T_{ij} = -pg_{ij} +\left(p+\rho c^2\right) U_i U_j,

in which p is the pressure and \rho the density; U_i is the fluid’s 4-velocity.

Einstein famously modified (or perhaps generalised) the original equations by adding a cosmological constant term \Lambda to the left hand side thus:

R_{ij}-\frac{1}{2}g_{ij}R -\Lambda g_{ij} = \frac{8\pi G}{c^4} T_{ij}.

Doing this essentially modifies the description of gravity, or appears to do so because it happens to be written on the left hand side of the equation. In fact one could equally well move the term involving \Lambda to the other side and absorb it into a redefined energy-momentum tensor, \tilde{T}_{ij}:

R_{ij}-\frac{1}{2}g_{ij}R = \frac{8\pi G}{c^4} \tilde{T}_{ij}.

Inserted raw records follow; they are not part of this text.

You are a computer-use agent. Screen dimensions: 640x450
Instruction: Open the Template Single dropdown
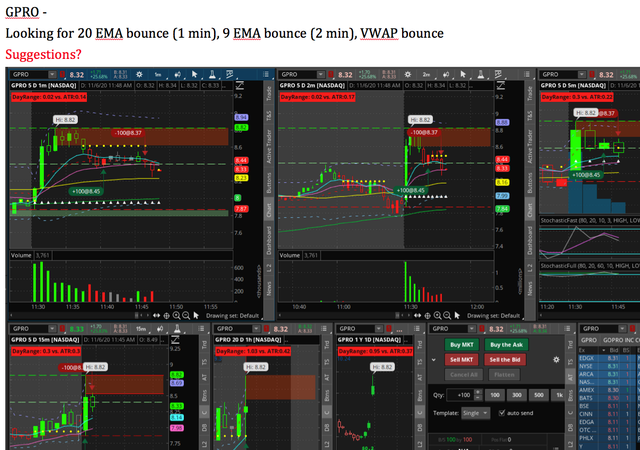click(x=475, y=413)
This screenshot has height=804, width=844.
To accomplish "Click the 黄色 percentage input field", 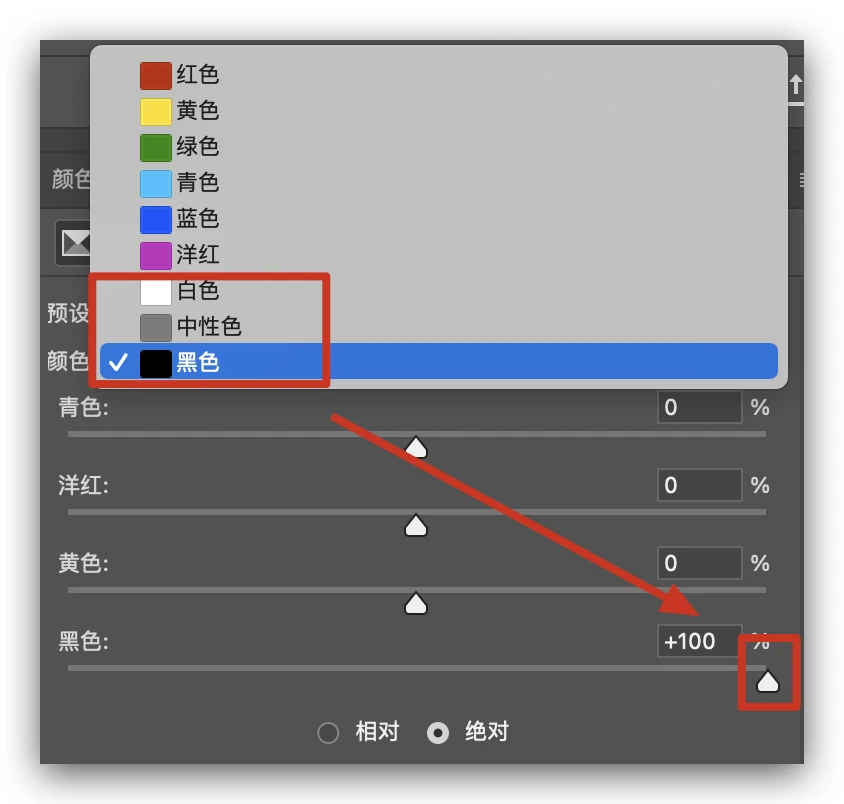I will pos(699,563).
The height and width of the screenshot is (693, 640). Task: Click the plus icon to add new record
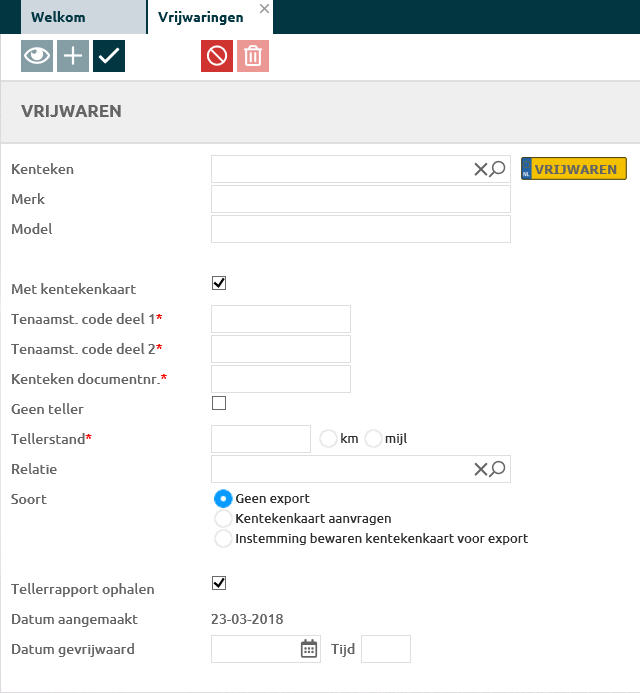73,57
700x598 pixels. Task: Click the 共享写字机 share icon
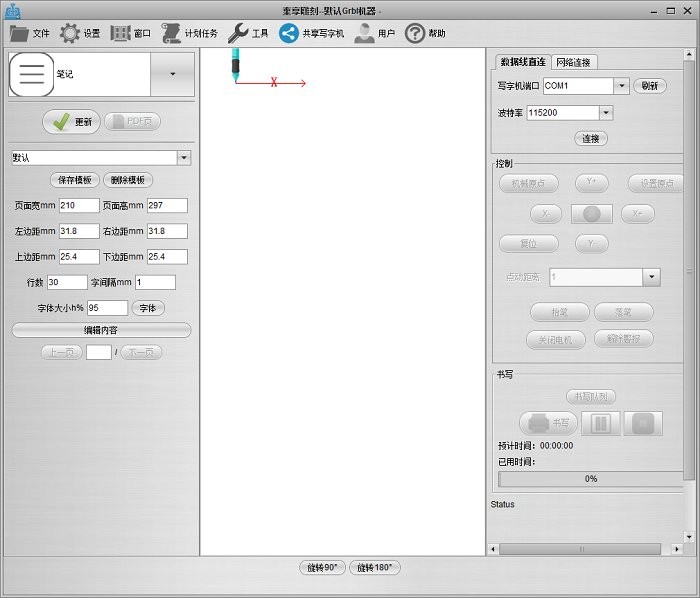289,33
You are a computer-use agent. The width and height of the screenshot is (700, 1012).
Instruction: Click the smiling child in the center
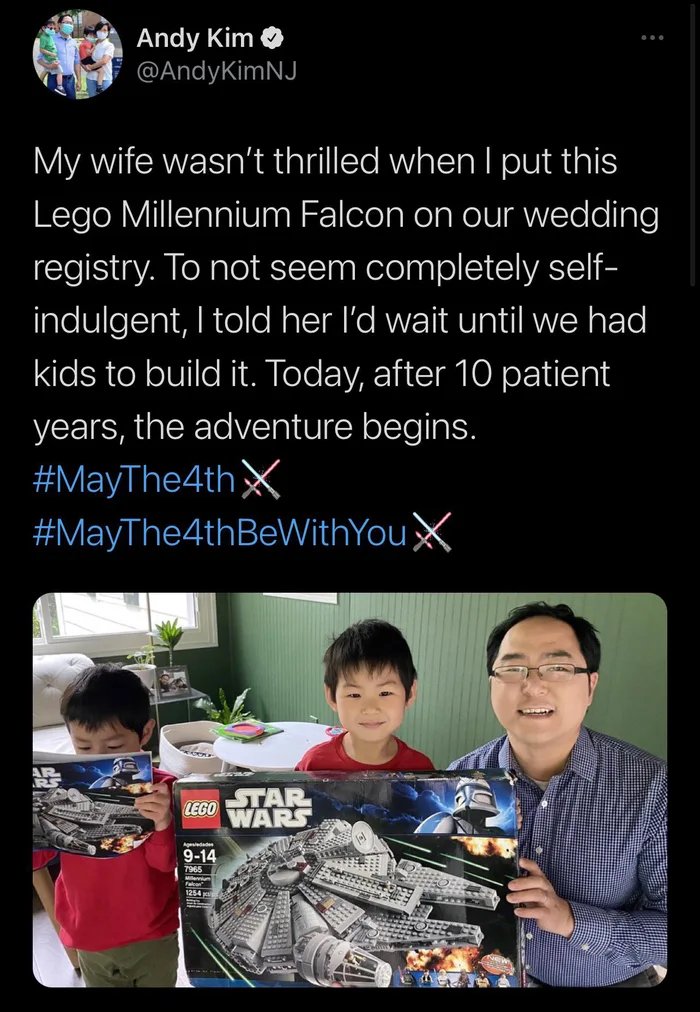[x=368, y=690]
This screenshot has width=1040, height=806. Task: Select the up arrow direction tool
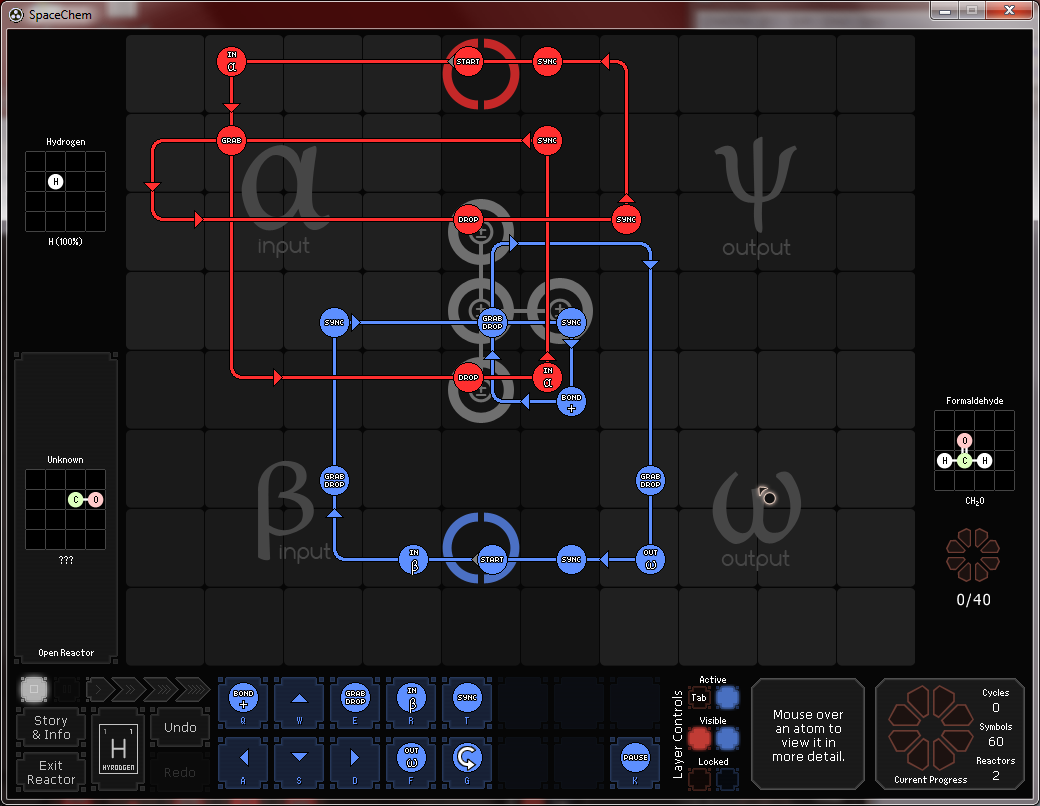click(299, 698)
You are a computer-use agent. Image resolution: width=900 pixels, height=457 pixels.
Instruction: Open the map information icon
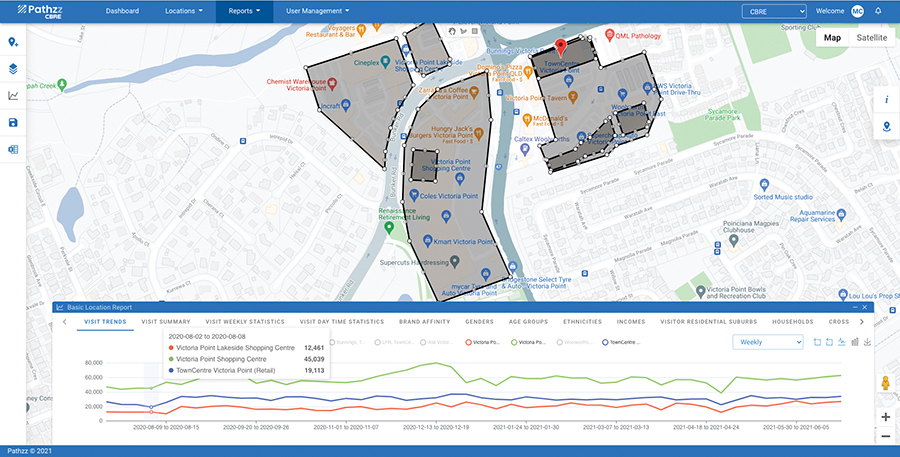point(886,100)
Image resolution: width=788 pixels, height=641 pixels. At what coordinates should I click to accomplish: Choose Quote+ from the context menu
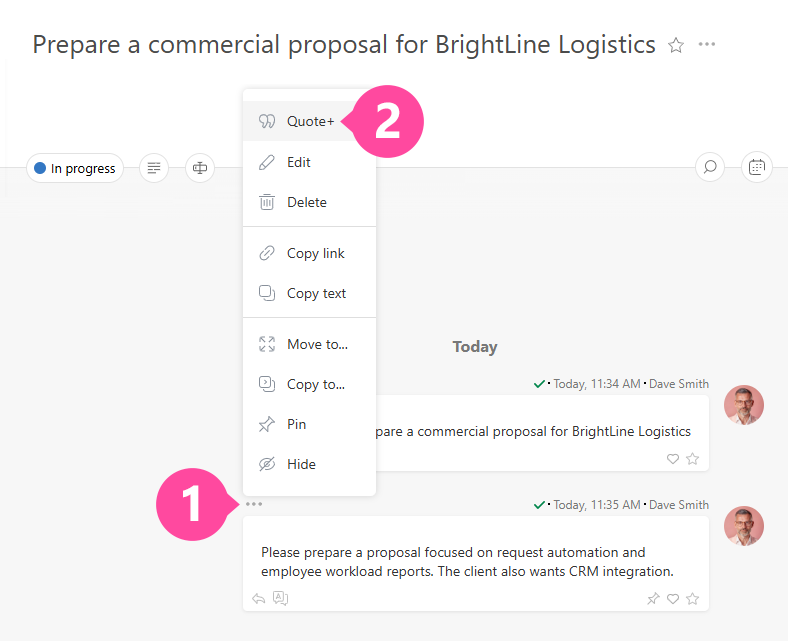tap(309, 121)

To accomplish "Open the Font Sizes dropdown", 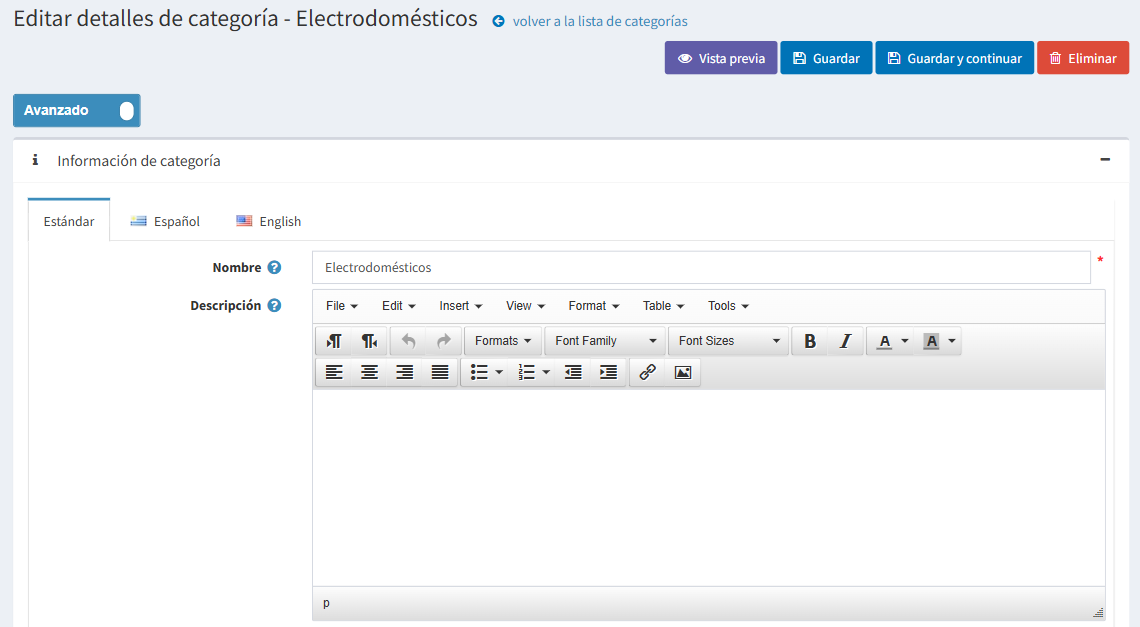I will point(729,341).
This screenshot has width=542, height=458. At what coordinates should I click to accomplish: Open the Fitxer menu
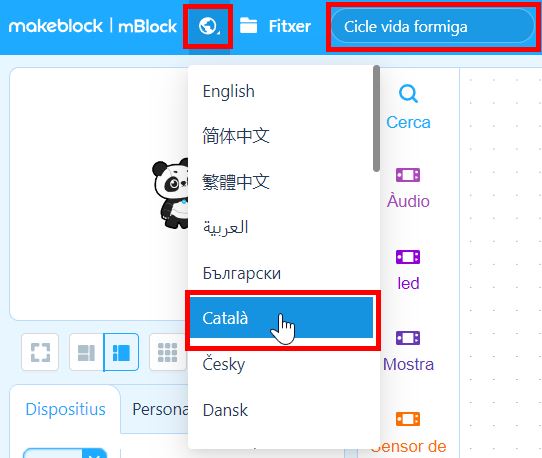point(290,26)
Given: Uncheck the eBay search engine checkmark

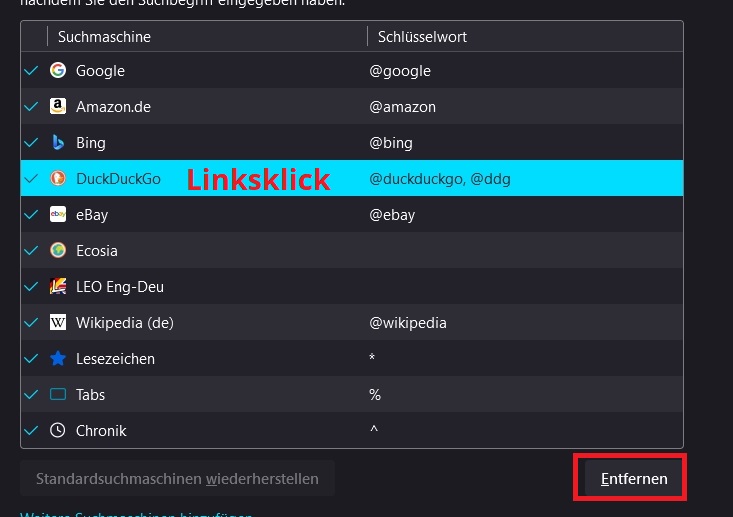Looking at the screenshot, I should (31, 215).
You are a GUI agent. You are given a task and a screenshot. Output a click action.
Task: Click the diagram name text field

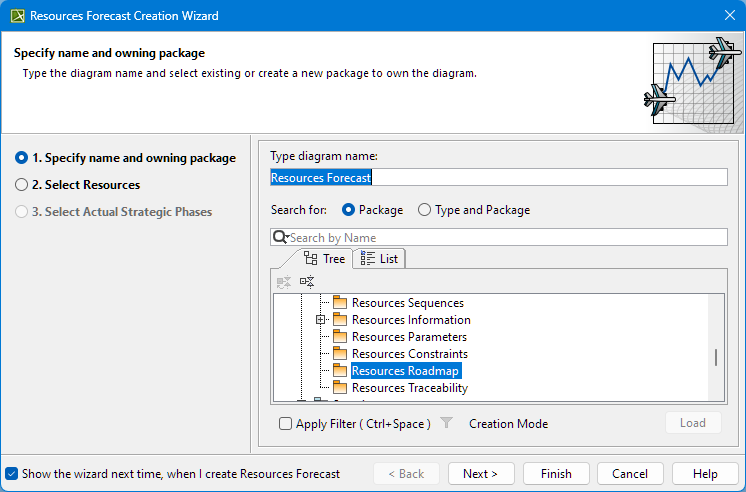pos(498,177)
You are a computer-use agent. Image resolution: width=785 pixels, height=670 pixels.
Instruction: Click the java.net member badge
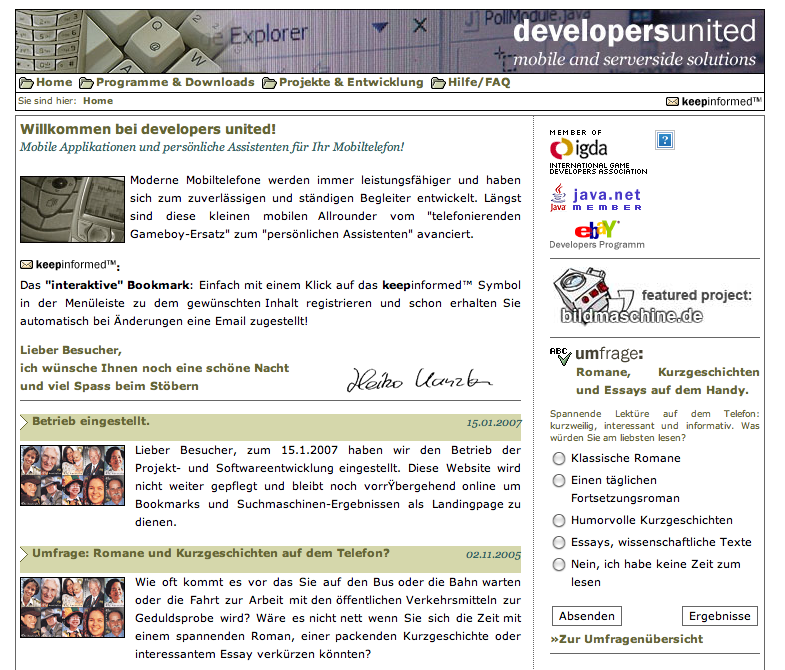pos(596,198)
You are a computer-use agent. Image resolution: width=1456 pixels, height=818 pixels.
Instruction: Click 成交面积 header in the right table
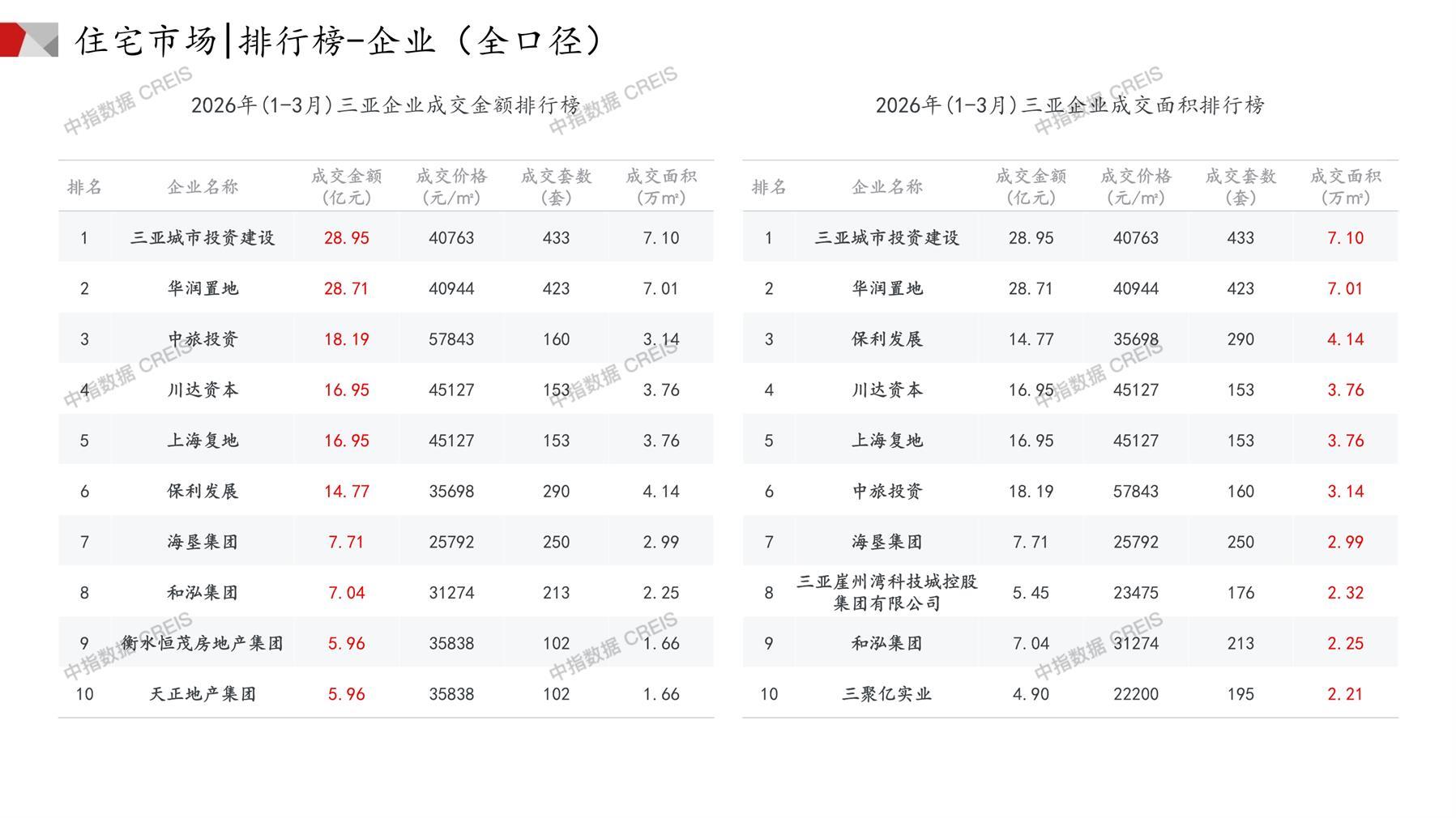[x=1345, y=187]
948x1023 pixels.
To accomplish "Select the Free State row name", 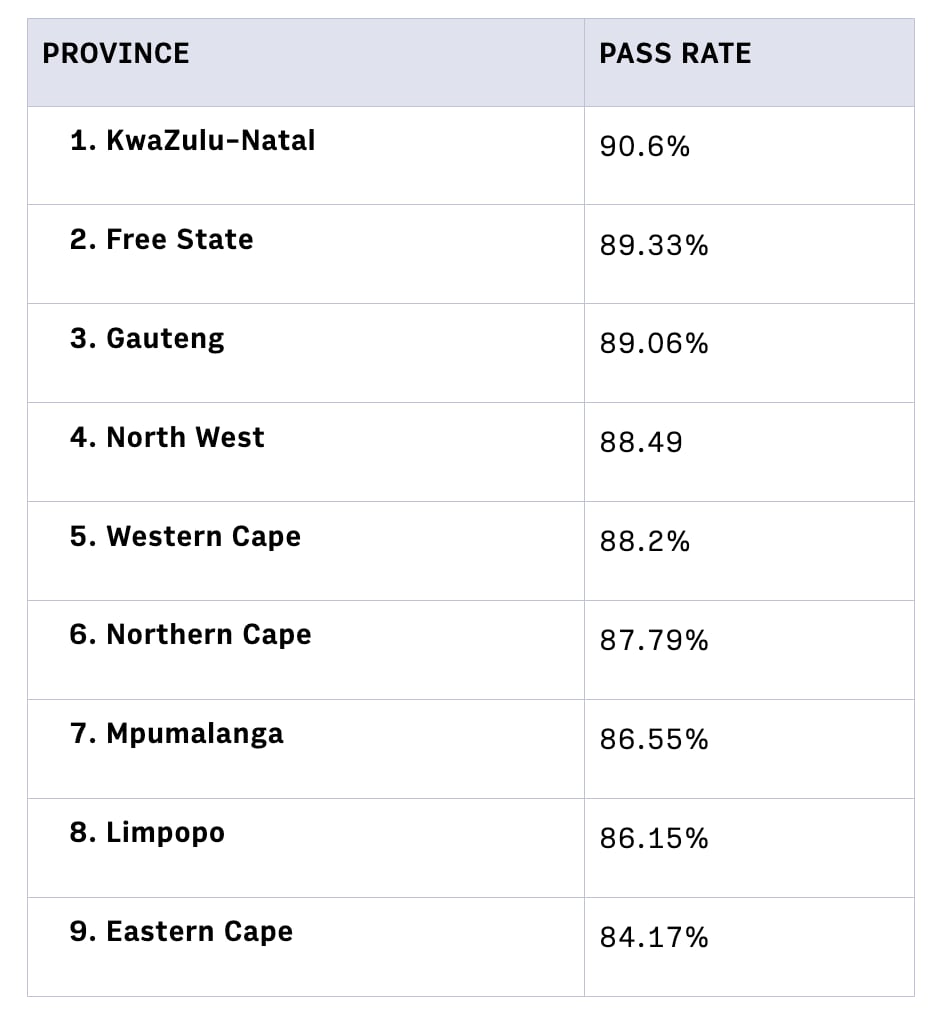I will tap(161, 240).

The new energy-momentum tensor needed to make this work is of the form

\tilde{T}_{ij}=T_{ij}+ \left(\frac{\Lambda c^{4}}{8 \pi G} \right) g_{ij}= -\tilde{p} g_{ij} +\left(\tilde{p}+\tilde{\rho} c^2\right) U_i U_j

where

\tilde{p}=p-\frac{\Lambda c^4}{8\pi G}

\tilde{\rho}=\rho + \frac{\Lambda c^4}{8\pi G}

So the cosmological constant now looks like you didn’t modify gravity at all, but created an additional contribution to the pressure and density of the original fluid. In fact, considering the correction terms on their own it is clear that the cosmological constant acts exactly like an additional perfect fluid contribution with p=-\rho c^2.

This is just one simple example wherein a modification of the gravitational part of the theory can be made to look like the appearance of a peculiar form of matter. More complicated versions of this idea – most of them entirely speculative – abound in theoretical cosmology. That’s just what cosmologists are like.

Over the last few decades cosmology has suffered an invasion by been stimulated and enriched by particle physicists who would like to understand how such a mysterious form of energy might arise in their theories. That at least partly explains why, in one sense at least,  modern cosmologists prefer to dress to the right.

Incidentally, another interesting point is why people say such a fluid describes a cosmological “vacuum” energy. In the cosmological setting, i.e. assuming the fluid is distributed in  a homogeneous and isotropic fashion then the energy density of the expanding Universe varies with (cosmological proper) time according to

\dot{\rho}=-3\left(\frac{\dot{a}}{a}\right) \left(\rho + \frac{p}{c^2}\right)

so for our strange fluid, the second term in brackets vanishes and we have \dot{\rho}=0. As the universe expands, normal forms of matter and radiation get diluted, but the energy density of this stuff remains constant. It seems to me to be quite appropriate for a vacuum to something which, no matter how hard you try,  you can’t dilute!

I hope this clarifies the situation.